Walldorf (GER), November 2016 – (by Celine Burgle, Patrick Robinson, and Corinna Machmeier) Caipei Song started at SAP in August 2016 as associate developer. It’s his first job after graduating from university, and he enjoys it. However, joining the world of SAP can be quite a culture shock. "At the beginning, it was not easy for me to get to know the company because I was not sure where to start," remembers Caipei.
This is where the Global Development Program for Early Talents comes in. Early talents – hired graduates with up to two years’ post-graduation and non-professional experience – join a program in which they gain access to the foundational skills they need and build a sense of community. SAP has “gamified” the traditional learning offerings for new early-talent colleagues.
Have Fun and Learn
"I’m also a gamer in my private life, which is why I was hooked by the SAP learning game. Unlike leisure computer games, this one is intended not only for fun but also for learning," says Caipei.

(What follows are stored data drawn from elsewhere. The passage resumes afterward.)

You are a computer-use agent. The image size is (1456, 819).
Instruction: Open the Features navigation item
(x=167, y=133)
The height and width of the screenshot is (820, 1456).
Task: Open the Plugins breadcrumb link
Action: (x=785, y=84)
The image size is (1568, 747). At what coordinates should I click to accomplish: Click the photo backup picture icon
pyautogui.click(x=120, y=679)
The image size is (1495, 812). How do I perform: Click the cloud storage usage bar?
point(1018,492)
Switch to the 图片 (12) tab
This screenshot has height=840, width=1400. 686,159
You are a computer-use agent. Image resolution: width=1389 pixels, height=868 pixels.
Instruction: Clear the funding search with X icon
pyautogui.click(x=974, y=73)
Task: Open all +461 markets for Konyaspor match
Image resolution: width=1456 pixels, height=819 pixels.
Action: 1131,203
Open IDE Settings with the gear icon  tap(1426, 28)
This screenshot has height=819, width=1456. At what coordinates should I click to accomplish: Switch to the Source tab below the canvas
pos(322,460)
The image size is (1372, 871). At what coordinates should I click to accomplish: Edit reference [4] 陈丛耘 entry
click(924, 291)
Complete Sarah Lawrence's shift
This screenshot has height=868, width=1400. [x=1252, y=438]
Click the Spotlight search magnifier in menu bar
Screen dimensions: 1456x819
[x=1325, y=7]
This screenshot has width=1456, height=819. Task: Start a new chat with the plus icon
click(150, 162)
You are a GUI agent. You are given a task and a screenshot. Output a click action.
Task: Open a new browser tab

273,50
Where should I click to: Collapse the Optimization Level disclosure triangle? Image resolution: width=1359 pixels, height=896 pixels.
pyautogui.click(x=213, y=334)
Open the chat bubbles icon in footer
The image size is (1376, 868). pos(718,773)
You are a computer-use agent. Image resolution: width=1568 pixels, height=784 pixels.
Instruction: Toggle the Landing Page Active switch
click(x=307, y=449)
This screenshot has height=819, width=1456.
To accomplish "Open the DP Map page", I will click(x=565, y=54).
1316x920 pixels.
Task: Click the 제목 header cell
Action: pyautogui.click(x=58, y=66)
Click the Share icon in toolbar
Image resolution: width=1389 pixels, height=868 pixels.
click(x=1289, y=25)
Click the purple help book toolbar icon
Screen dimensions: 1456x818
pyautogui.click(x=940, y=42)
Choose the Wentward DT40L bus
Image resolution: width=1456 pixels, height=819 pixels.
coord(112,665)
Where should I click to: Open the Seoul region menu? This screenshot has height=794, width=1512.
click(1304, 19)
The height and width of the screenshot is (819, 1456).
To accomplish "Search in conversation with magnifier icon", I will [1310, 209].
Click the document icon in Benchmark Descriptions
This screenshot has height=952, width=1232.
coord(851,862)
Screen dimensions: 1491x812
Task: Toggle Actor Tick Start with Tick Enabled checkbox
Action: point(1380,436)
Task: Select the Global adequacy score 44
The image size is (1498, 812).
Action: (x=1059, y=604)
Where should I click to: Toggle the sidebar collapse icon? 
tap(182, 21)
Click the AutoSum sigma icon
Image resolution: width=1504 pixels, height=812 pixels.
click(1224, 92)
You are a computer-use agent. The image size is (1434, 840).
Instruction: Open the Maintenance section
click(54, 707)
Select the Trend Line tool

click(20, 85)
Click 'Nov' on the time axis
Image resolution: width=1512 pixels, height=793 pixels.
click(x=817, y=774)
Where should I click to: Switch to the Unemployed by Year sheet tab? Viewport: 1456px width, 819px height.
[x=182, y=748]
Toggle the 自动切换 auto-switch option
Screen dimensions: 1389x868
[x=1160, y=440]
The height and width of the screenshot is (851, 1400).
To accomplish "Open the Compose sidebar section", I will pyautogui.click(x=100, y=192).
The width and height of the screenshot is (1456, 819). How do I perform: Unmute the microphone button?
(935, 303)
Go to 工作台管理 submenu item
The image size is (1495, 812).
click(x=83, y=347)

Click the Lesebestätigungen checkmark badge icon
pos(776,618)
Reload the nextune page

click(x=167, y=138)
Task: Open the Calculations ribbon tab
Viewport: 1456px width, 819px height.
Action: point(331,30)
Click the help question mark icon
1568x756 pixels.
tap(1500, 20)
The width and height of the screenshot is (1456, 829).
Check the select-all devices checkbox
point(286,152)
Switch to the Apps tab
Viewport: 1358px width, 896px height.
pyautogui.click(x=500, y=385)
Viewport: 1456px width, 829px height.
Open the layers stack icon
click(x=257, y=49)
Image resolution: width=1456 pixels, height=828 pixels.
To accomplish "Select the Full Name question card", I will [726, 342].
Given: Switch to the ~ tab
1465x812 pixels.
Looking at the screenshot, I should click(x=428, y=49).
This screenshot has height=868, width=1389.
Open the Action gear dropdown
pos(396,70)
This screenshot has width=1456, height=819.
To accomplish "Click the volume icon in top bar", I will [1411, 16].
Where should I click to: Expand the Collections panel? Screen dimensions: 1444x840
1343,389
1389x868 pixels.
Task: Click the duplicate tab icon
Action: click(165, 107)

Rather than learning in a linear way, gamers solve mission challenges. Each mission is linked to an industry and introduces the player/student to SAP customers in that industry.
The first mission, for example, is about food. In the future we have solved world hunger, and the food chain from production to supply is seamless. The problem is that the diversity of food types has reduced significantly. The student needs to find out why and expand the available food types.
As the learners progress, they earn points and badges. They can earn extra points with games in each mission. To make it more challenging, some games are hidden and require creative thinking.
The gamers also interact with each other, sharing and reflecting on their experiences with colleagues on SAP Jam, or taking action with a "go-do". An example of a "go-do" is scheduling a development check-in conversation with their manager, so they can apply their learning on the job. Currently, the game has more than 700 active players.
Part of a Bigger Picture
For Caipei, the learning game is a necessity rather than a luxury. "It is hard for me to sit down and read through several papers to look for information. Playing the game is much more engaging. You can solve puzzles and quizzes or watch videos while you move forward. The landscape is very visual: a virtual microbiological cell system. Finally, I also like the competition. When I found out that there was a leaderboard, I wanted to get on top."
"There are many claims about millennials in terms of trends and their wants," says Jennifer Prevoznik, global head of Early Talent Acquisition at SAP. "The truth is, like any other employee, they want purposeful work and want to be recognized when they excel. But we have to make sure that we have the tools and technology in place so they are set for success."
Using games to help introduce new employees to a company is an example of what the future of work may look like, particularly as prioritizing the right learning platform for diverse requirements becomes more important. But having the right platform is not enough. Caipei has made it to the top of the game leaderboard, but still says it is no substitute for dialogue with his colleagues and learning from their shared experiences.